**EXERCISE:**
Taking the line that contains "The height and width of the screenshot is (768, 1020)." as the first, copy each line exactly up to and including the last line below.

DATA SUPPLIED below:

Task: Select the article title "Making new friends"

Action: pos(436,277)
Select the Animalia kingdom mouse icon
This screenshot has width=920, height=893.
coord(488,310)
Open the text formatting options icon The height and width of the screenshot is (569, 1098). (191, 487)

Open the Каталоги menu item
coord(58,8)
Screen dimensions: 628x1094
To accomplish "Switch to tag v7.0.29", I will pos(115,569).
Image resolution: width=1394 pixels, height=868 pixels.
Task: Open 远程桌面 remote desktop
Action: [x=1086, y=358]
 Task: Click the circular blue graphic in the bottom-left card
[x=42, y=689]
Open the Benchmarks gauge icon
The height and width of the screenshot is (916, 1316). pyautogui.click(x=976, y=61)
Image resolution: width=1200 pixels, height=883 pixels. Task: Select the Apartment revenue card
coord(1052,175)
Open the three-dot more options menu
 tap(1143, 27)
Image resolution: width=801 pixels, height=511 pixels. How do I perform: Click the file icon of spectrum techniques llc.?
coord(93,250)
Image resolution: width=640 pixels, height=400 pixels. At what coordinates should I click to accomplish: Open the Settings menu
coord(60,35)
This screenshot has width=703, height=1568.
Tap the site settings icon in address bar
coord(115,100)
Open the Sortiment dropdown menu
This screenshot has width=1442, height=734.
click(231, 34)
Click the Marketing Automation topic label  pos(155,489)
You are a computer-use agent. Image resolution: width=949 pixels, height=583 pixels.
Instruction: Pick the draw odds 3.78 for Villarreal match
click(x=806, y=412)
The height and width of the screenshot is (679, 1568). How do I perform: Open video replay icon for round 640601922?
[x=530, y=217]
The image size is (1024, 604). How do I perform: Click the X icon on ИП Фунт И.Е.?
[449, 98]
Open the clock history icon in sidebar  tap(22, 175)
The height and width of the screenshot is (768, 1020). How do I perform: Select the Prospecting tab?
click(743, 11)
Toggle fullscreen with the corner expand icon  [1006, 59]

End of DATA SUPPLIED.

**RESULT:**
The height and width of the screenshot is (768, 1020). How do I perform: Select the Prospecting tab?
click(743, 11)
Toggle fullscreen with the corner expand icon  [1006, 59]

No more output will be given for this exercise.